REQUIRED ACTIONS ->
1. From the Baby Blues review, list each child in the strip along with the age the review gives.
2. In the Baby Blues review, what price is given for Collection 38?
3. Carry on writing the Baby Blues review from the point where it ends.

SUPPLIED TEXT ->
— Begin —
Stink
Eye: “Baby Blues” Collection 38. By
Rick Kirkman and Jerry Scott. Andrews McMeel. $19.99.
Cliché time: the more things change (in Baby Blues), the more they stay the same. Thirty-one years since it
got its start, the strip now boasts (if that’s the right word) parents who are
apparently the same thirtysomething years old they were in 1990, and children
who have aged at varying rates so they are now, respectively, nine (Zoe), seven
(Hammie) and two (Wren). The way Rick Kirkman and Jerry Scott manage these
time-twisting oddities and odysseys deserves further exploration as a method of
beginning to explore distant star systems.
— End —
STORED DATA ->
— Begin —
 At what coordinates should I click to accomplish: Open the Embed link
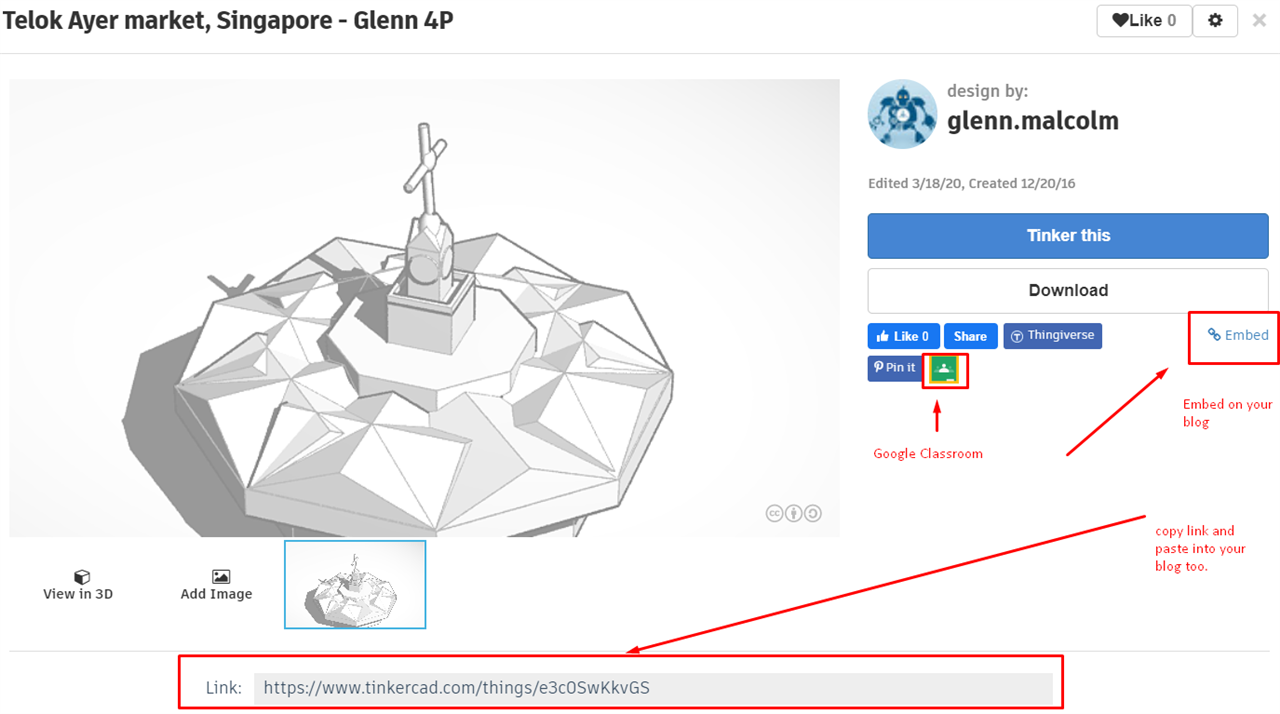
— End —
ANSWERS BELOW ->
1.
Zoe, nine
Hammie, seven
Wren, two

2. $19.99

3.
While we wait for that, we can delve into the many other ways in which Baby Blues changes but doesn’t. Thus,
the latest collection, Stink Eye,
starts with mom Wanda becoming a YouTube star – something unthinkable just a
few years ago (because there were no “influencers” then). Of course, stardom
gets its unique Baby Blues twist,
since Wanda is dubbed Yelling Mom after Zoe uploads video of her mom, well,
yelling. Wanda finds that she takes to Internet stardom rather well, as it
turns out, and given her occasional frustration in earlier years at being a
stay-at-home mom (even though she wanted
to give up her career to raise her kids), the YouTube gig definitely has
promise (“the bitter mom demographic is huge,” explains Zoe to Hammie –
definitely one of Scott’s better lines).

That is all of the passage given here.